Students have been pretty engaged — about as engaged as you can expect for students in a Gen Ed theology class! We’ve already had some good conversations about Christian pacifism — always a topic of some controversy, even at a place like Messiah College. Students were open about their opinions, and varied in their perspectives: many affirmed the position and said they liked it, while one or two others had some reservations. We’ll continue to address this issue throughout the next weeks.
I’m looking forward to the rest of my time with these students.

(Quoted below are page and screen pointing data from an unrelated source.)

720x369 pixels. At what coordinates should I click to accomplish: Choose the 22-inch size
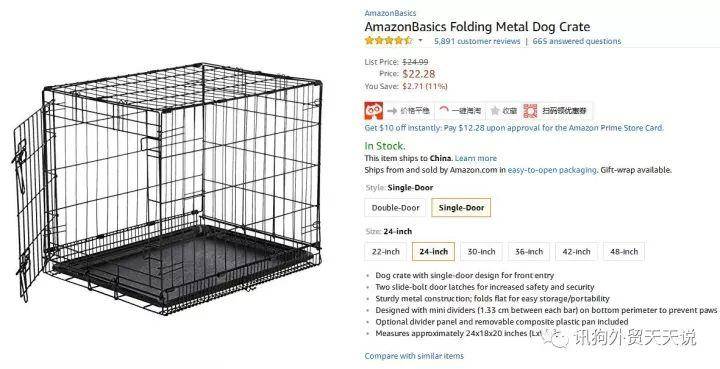(386, 252)
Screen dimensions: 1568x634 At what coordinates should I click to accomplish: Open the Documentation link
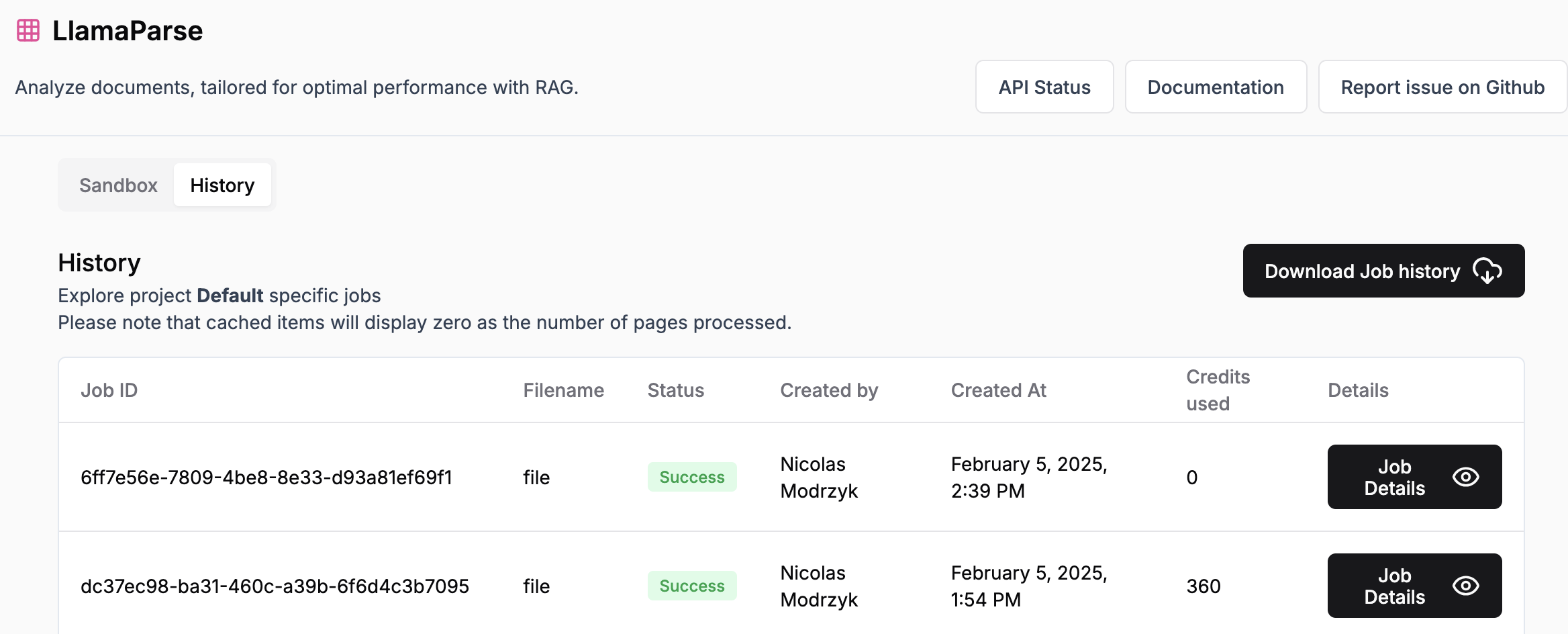(x=1215, y=87)
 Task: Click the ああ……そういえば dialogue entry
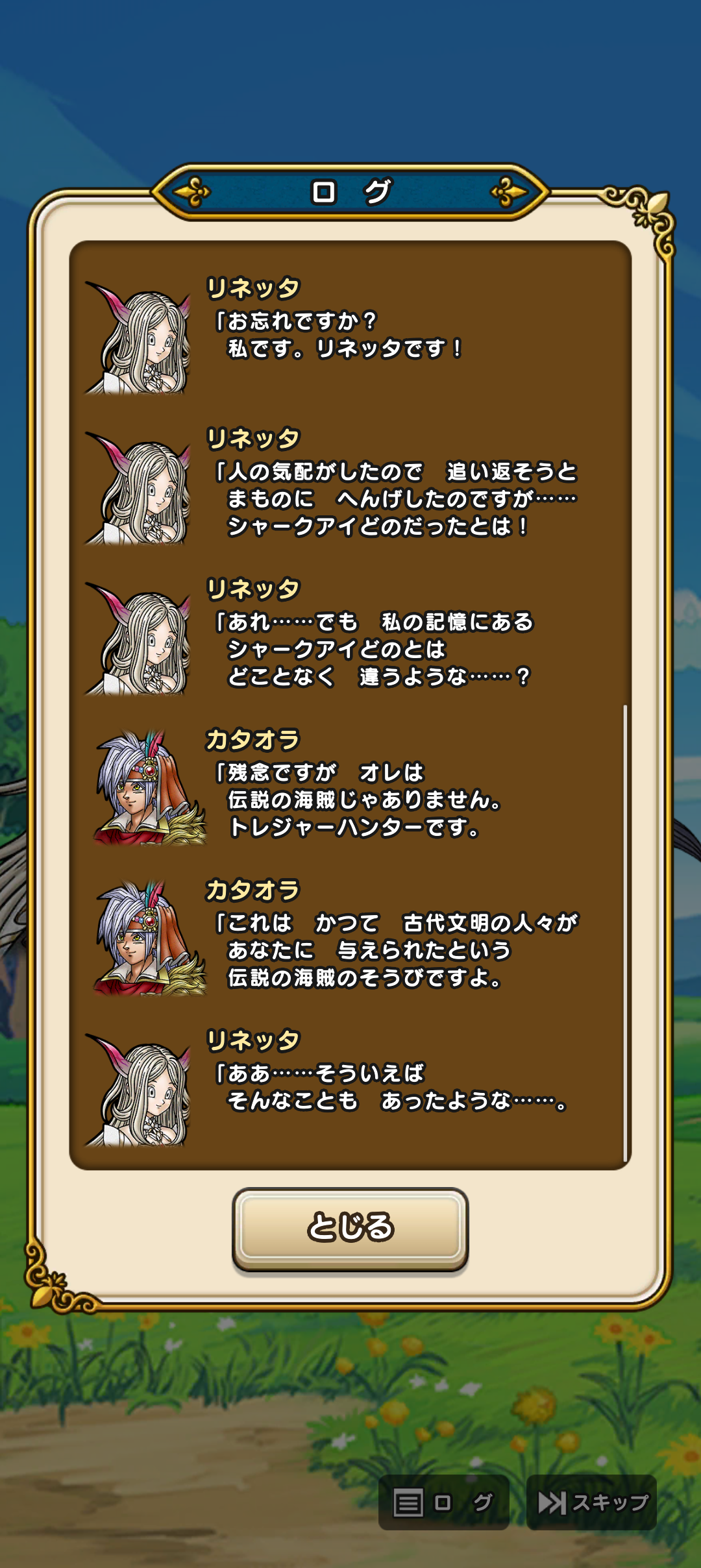(391, 1088)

Later today, we’ll be headed down to Smithsburg, Maryland, to tour the Ringgold Meeting House — the oldest Brethren in Christ meeting house still in existence — for a field trip. (For the uninitiated: Brethren in Christ people met in “meeting houses” for much of their history, rather than in more typical “churches.”) Later this week, we’ll start exploring what historian Carlton Wittlinger has called “the first period of transition”: that period of about 30 years in which the Brethren in Christ adopted a number of new innovations — from missions to higher education, from Wesleyan holiness theology to revival meetings. These innovations began to transform the “Brethren way” — a subject we’ll consider in some depth over the next three or four days of the course.